President:Andrew Jackson
www.americancorner.org.tw | 2012-10-17 16:07

 
Andrew Jackson, the seventh president of the United States (1829-1837), was the first to come from poverty. The youngest of three sons of Scotch-Irish immigrants, he grew up in rural South Carolina and attended local schools before leaving school to join the Army at age 13 during the American Revolution. He was in a battle and was later captured by the British, making him the only president to have been a prisoner of war. Jackson was magnetic and charming but with a quick temper that got him into many duels, two of which left bullets in him. He was the first person to represent Tennessee in the U.S. House of Representatives, and he also served in the U.S. Senate and on the Tennessee Superior Court (the state's highest court). He was a heroic Army general before eventually becoming president.
 
From Horseshoe Bend to the Trail of Tears
 
Andrew Jackson and his wife, Rachel, adopted and raised a Creek Indian boy orphaned from one of Jackson's own military campaigns against the Creeks. They treated him kindly. Yet in other ways, Jackson's relations with Native Americans were violent and destructive. This history started in 1813, when Jackson was given command of a group of militia in the field to fight the Creek Indians. The British had gotten the Creeks and other Native Americans to help them threaten the Southern frontier during the War of 1812. Why was Jackson suddenly called into action against the Creeks? 
 
On August 30, 1813, Creek Indians had killed hundreds of frontier settlers at Fort Mims on the shore of Lake Tensaw, Alabama (then Mississippi Territory). They were trying to get back land taken from them by white settlers. Jackson prevailed against the Creeks, despite less than perfect conditions for his Tennessee and Kentucky militia.
 
On March 27, 1814, Jackson and his men killed 800 Creeks and captured 500 women and children in the battle at Tohopeka (also known as Horseshoe Bend), Alabama.
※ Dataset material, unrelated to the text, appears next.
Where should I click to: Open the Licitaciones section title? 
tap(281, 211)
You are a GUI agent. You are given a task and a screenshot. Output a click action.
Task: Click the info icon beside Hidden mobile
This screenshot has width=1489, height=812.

This decisive victory made Jackson very popular. The Creeks never threatened the frontier again. On August 9, 1814, the Treaty of Fort Jackson was signed, ending the Creek War of 1814 and requiring the Creeks to surrender 23 million acres of their land. What other land battle did Jackson have with Native Americans?
 
Many whites wanted Native Americans removed from their tribal lands in the East. They had a friend in President Andrew Jackson. Jackson pushed the Indian Removal Act of 1830 through Congress. This law required that many Native Americans give up their lands in the East and relocate west of the Mississippi River. A number of tribes did so, but others refused.
 
The Cherokee Indians, in particular, fought in court against the state of Georgia's attempts to take away their lands, and in 1832 the Supreme Court finally ruled in their favor. Georgia did not have authority over the Cherokee lands, the court said. Do you know what happened to the Cherokees?
 
Georgia ignored the Supreme Court ruling and continued taking land. President Jackson did nothing to enforce the ruling. His refusal to stand up for the legal rights of these Native Americans during his presidency cost them a great deal. After he left office, but as a result of his policies, the Army rounded up the 16,000 Cherokees who refused to leave their homes and forced them to march hundreds of miles to a new home far to the west, in Oklahoma. Four thousand of them died along this "Trail of Tears" in 1838-39.